*Exercise*:
Report back every line from the entries below in which the word "dropdown" occurs.

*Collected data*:

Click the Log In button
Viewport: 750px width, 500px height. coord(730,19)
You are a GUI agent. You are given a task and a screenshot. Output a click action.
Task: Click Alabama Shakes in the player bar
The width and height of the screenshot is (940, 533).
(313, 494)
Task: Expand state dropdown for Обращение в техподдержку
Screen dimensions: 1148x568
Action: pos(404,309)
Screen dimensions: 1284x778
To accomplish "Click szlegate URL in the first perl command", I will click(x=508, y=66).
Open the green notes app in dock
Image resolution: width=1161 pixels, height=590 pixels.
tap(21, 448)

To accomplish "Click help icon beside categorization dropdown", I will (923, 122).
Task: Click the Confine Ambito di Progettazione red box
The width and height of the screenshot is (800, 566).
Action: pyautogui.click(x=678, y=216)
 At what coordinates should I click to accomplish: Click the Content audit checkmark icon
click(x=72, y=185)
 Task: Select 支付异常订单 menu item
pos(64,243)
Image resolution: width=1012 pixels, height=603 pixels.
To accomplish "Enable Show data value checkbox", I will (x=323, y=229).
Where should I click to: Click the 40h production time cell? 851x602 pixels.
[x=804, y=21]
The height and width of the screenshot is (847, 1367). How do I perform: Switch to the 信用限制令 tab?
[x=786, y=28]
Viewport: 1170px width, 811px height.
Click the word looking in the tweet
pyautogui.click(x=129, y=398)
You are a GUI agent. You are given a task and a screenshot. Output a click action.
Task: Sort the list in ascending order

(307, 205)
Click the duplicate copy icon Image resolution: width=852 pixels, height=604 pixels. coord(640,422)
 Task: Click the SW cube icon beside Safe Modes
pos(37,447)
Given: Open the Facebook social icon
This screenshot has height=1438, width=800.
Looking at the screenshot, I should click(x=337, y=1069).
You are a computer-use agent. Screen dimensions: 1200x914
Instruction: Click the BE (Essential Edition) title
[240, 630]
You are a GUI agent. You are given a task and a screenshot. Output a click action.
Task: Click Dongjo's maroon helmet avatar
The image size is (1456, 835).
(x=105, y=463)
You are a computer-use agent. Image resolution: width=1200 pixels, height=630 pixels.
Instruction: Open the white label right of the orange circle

*Solution*:
Task: Expand state dropdown for Обращение в техподдержку
To accomplish "Click help icon beside categorization dropdown", I will (923, 122).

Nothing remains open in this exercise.